Material provided section start

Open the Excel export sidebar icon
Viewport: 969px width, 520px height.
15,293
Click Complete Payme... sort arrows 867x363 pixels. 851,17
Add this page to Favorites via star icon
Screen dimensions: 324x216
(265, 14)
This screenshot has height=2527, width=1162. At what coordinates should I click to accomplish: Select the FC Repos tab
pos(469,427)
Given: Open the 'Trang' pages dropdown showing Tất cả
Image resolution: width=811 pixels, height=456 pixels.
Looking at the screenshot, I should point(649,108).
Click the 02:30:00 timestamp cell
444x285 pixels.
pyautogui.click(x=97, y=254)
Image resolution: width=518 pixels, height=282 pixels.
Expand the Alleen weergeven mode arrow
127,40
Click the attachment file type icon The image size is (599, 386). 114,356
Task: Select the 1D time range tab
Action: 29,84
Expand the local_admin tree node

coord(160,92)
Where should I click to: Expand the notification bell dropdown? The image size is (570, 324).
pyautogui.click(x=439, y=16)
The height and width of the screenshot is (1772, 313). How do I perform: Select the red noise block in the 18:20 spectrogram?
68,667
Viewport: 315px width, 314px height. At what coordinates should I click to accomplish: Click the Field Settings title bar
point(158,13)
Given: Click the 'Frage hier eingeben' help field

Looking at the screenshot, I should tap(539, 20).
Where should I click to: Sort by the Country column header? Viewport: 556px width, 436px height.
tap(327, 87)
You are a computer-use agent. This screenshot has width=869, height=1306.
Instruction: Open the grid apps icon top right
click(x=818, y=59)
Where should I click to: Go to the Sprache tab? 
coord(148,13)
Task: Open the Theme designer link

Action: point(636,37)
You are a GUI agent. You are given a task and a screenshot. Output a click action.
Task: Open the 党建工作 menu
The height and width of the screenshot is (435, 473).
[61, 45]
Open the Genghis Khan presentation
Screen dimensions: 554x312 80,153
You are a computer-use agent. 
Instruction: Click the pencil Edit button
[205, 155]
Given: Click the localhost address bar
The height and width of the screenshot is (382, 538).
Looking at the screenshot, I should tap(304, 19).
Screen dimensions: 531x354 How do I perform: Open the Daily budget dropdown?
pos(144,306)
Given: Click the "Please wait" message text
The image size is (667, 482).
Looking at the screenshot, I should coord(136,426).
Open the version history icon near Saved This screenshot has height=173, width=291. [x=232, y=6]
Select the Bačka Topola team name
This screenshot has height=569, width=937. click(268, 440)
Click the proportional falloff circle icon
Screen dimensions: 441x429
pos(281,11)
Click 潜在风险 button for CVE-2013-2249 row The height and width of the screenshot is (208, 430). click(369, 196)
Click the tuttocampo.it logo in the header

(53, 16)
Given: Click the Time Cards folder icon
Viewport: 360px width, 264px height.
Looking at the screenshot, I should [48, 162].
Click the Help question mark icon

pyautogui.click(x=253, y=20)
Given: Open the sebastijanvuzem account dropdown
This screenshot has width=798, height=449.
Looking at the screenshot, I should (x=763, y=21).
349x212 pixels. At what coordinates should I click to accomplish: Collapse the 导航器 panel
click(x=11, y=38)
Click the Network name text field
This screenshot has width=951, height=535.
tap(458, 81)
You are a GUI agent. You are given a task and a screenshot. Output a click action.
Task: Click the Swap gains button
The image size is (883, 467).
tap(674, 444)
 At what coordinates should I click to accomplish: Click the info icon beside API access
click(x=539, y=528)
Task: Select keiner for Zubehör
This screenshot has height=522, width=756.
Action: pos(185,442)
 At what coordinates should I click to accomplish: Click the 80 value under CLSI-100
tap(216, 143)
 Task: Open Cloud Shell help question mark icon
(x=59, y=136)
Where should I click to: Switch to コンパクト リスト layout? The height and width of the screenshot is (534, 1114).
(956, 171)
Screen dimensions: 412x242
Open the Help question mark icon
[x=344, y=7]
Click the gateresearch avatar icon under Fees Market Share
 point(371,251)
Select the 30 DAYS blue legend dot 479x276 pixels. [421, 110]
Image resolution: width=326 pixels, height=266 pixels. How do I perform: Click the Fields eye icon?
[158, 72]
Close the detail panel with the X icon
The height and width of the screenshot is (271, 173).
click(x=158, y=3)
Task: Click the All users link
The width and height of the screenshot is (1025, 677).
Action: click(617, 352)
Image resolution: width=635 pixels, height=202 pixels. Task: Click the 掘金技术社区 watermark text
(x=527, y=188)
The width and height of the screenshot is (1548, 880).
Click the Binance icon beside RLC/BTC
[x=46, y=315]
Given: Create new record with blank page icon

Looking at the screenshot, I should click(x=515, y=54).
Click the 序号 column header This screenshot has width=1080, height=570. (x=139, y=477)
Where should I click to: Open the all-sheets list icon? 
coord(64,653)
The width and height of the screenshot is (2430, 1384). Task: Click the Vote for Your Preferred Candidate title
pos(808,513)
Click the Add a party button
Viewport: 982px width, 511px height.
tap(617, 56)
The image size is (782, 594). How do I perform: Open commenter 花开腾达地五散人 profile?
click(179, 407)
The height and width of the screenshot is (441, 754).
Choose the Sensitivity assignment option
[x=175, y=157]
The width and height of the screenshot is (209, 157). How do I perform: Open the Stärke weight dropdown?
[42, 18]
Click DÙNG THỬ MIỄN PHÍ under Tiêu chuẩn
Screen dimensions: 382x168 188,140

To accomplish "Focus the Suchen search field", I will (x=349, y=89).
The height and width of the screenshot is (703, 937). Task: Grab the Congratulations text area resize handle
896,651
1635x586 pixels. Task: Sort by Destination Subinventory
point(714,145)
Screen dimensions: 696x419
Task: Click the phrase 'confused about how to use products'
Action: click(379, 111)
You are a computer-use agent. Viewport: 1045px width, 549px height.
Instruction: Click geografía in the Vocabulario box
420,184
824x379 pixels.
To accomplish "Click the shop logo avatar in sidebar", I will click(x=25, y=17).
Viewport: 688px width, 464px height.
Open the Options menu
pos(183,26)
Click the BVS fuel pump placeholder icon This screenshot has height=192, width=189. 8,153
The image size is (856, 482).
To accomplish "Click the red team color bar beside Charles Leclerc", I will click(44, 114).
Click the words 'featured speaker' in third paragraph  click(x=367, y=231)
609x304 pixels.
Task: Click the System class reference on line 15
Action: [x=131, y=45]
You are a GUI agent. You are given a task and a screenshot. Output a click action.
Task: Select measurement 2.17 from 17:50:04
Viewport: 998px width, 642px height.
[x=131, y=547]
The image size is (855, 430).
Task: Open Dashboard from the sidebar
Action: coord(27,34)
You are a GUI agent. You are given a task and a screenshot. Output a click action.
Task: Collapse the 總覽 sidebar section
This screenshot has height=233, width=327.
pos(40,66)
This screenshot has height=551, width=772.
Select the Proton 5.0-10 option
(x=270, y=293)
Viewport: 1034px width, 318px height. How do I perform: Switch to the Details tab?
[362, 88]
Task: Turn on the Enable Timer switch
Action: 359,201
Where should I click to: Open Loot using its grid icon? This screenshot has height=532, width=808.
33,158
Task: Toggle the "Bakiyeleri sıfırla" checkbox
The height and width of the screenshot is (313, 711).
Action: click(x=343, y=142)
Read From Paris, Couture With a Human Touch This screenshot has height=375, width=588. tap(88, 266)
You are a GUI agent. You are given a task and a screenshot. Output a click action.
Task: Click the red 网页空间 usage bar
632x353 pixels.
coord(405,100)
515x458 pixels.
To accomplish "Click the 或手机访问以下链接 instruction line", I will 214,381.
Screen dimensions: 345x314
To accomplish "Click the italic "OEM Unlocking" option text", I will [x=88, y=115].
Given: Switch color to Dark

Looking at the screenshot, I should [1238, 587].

Material provided section end

Please return the records above exactly as they are written.

- Worked solution
Open the Excel export sidebar icon
Viewport: 969px width, 520px height.
15,293
Click Complete Payme... sort arrows 867x363 pixels. 851,17
Add this page to Favorites via star icon
Screen dimensions: 324x216
(265, 14)
This screenshot has height=2527, width=1162. At what coordinates should I click to accomplish: Select the FC Repos tab
pos(469,427)
Given: Open the 'Trang' pages dropdown showing Tất cả
Image resolution: width=811 pixels, height=456 pixels.
Looking at the screenshot, I should point(649,108).
Click the 02:30:00 timestamp cell
444x285 pixels.
pyautogui.click(x=97, y=254)
Image resolution: width=518 pixels, height=282 pixels.
Expand the Alleen weergeven mode arrow
127,40
Click the attachment file type icon The image size is (599, 386). 114,356
Task: Select the 1D time range tab
Action: 29,84
Expand the local_admin tree node

coord(160,92)
Where should I click to: Expand the notification bell dropdown? The image size is (570, 324).
pyautogui.click(x=439, y=16)
The height and width of the screenshot is (1772, 313). How do I perform: Select the red noise block in the 18:20 spectrogram?
68,667
Viewport: 315px width, 314px height. At what coordinates should I click to accomplish: Click the Field Settings title bar
point(158,13)
Given: Click the 'Frage hier eingeben' help field

Looking at the screenshot, I should tap(539, 20).
Where should I click to: Sort by the Country column header? Viewport: 556px width, 436px height.
tap(327, 87)
You are a computer-use agent. This screenshot has width=869, height=1306.
Instruction: Open the grid apps icon top right
click(x=818, y=59)
Where should I click to: Go to the Sprache tab? 
coord(148,13)
Task: Open the Theme designer link

Action: point(636,37)
You are a GUI agent. You are given a task and a screenshot. Output a click action.
Task: Open the 党建工作 menu
The height and width of the screenshot is (435, 473).
[61, 45]
Open the Genghis Khan presentation
Screen dimensions: 554x312 80,153
You are a computer-use agent. 
Instruction: Click the pencil Edit button
[205, 155]
Given: Click the localhost address bar
The height and width of the screenshot is (382, 538).
Looking at the screenshot, I should tap(304, 19).
Screen dimensions: 531x354 How do I perform: Open the Daily budget dropdown?
pos(144,306)
Given: Click the "Please wait" message text
The image size is (667, 482).
Looking at the screenshot, I should coord(136,426).
Open the version history icon near Saved This screenshot has height=173, width=291. [x=232, y=6]
Select the Bačka Topola team name
This screenshot has height=569, width=937. click(268, 440)
Click the proportional falloff circle icon
Screen dimensions: 441x429
pos(281,11)
Click 潜在风险 button for CVE-2013-2249 row The height and width of the screenshot is (208, 430). click(369, 196)
Click the tuttocampo.it logo in the header

(53, 16)
Given: Click the Time Cards folder icon
Viewport: 360px width, 264px height.
Looking at the screenshot, I should [48, 162].
Click the Help question mark icon

pyautogui.click(x=253, y=20)
Given: Open the sebastijanvuzem account dropdown
This screenshot has width=798, height=449.
Looking at the screenshot, I should (x=763, y=21).
349x212 pixels. At what coordinates should I click to accomplish: Collapse the 导航器 panel
click(x=11, y=38)
Click the Network name text field
This screenshot has width=951, height=535.
tap(458, 81)
You are a GUI agent. You are given a task and a screenshot. Output a click action.
Task: Click the Swap gains button
The image size is (883, 467).
tap(674, 444)
 At what coordinates should I click to accomplish: Click the info icon beside API access
click(x=539, y=528)
Task: Select keiner for Zubehör
This screenshot has height=522, width=756.
Action: pos(185,442)
 At what coordinates should I click to accomplish: Click the 80 value under CLSI-100
tap(216, 143)
 Task: Open Cloud Shell help question mark icon
(x=59, y=136)
Where should I click to: Switch to コンパクト リスト layout? The height and width of the screenshot is (534, 1114).
(956, 171)
Screen dimensions: 412x242
Open the Help question mark icon
[x=344, y=7]
Click the gateresearch avatar icon under Fees Market Share
 point(371,251)
Select the 30 DAYS blue legend dot 479x276 pixels. [421, 110]
Image resolution: width=326 pixels, height=266 pixels. How do I perform: Click the Fields eye icon?
[158, 72]
Close the detail panel with the X icon
The height and width of the screenshot is (271, 173).
click(x=158, y=3)
Task: Click the All users link
The width and height of the screenshot is (1025, 677).
Action: click(617, 352)
Image resolution: width=635 pixels, height=202 pixels. Task: Click the 掘金技术社区 watermark text
(x=527, y=188)
The width and height of the screenshot is (1548, 880).
Click the Binance icon beside RLC/BTC
[x=46, y=315]
Given: Create new record with blank page icon

Looking at the screenshot, I should click(x=515, y=54).
Click the 序号 column header This screenshot has width=1080, height=570. (x=139, y=477)
Where should I click to: Open the all-sheets list icon? 
coord(64,653)
The width and height of the screenshot is (2430, 1384). Task: Click the Vote for Your Preferred Candidate title
pos(808,513)
Click the Add a party button
Viewport: 982px width, 511px height.
tap(617, 56)
The image size is (782, 594). How do I perform: Open commenter 花开腾达地五散人 profile?
click(179, 407)
The height and width of the screenshot is (441, 754).
Choose the Sensitivity assignment option
[x=175, y=157]
The width and height of the screenshot is (209, 157). How do I perform: Open the Stärke weight dropdown?
[42, 18]
Click DÙNG THỬ MIỄN PHÍ under Tiêu chuẩn
Screen dimensions: 382x168 188,140

To accomplish "Focus the Suchen search field", I will (x=349, y=89).
The height and width of the screenshot is (703, 937). Task: Grab the Congratulations text area resize handle
896,651
1635x586 pixels. Task: Sort by Destination Subinventory
point(714,145)
Screen dimensions: 696x419
Task: Click the phrase 'confused about how to use products'
Action: click(379, 111)
You are a computer-use agent. Viewport: 1045px width, 549px height.
Instruction: Click geografía in the Vocabulario box
420,184
824x379 pixels.
To accomplish "Click the shop logo avatar in sidebar", I will click(x=25, y=17).
Viewport: 688px width, 464px height.
Open the Options menu
pos(183,26)
Click the BVS fuel pump placeholder icon This screenshot has height=192, width=189. 8,153
The image size is (856, 482).
To accomplish "Click the red team color bar beside Charles Leclerc", I will click(44, 114).
Click the words 'featured speaker' in third paragraph  click(x=367, y=231)
609x304 pixels.
Task: Click the System class reference on line 15
Action: [x=131, y=45]
You are a GUI agent. You are given a task and a screenshot. Output a click action.
Task: Select measurement 2.17 from 17:50:04
Viewport: 998px width, 642px height.
[x=131, y=547]
The image size is (855, 430).
Task: Open Dashboard from the sidebar
Action: coord(27,34)
You are a GUI agent. You are given a task and a screenshot. Output a click action.
Task: Collapse the 總覽 sidebar section
This screenshot has height=233, width=327.
pos(40,66)
This screenshot has height=551, width=772.
Select the Proton 5.0-10 option
(x=270, y=293)
Viewport: 1034px width, 318px height. How do I perform: Switch to the Details tab?
[362, 88]
Task: Turn on the Enable Timer switch
Action: 359,201
Where should I click to: Open Loot using its grid icon? This screenshot has height=532, width=808.
33,158
Task: Toggle the "Bakiyeleri sıfırla" checkbox
The height and width of the screenshot is (313, 711).
Action: click(x=343, y=142)
Read From Paris, Couture With a Human Touch This screenshot has height=375, width=588. tap(88, 266)
You are a GUI agent. You are given a task and a screenshot. Output a click action.
Task: Click the red 网页空间 usage bar
632x353 pixels.
coord(405,100)
515x458 pixels.
To accomplish "Click the 或手机访问以下链接 instruction line", I will 214,381.
Screen dimensions: 345x314
To accomplish "Click the italic "OEM Unlocking" option text", I will [x=88, y=115].
Given: Switch color to Dark

Looking at the screenshot, I should [1238, 587].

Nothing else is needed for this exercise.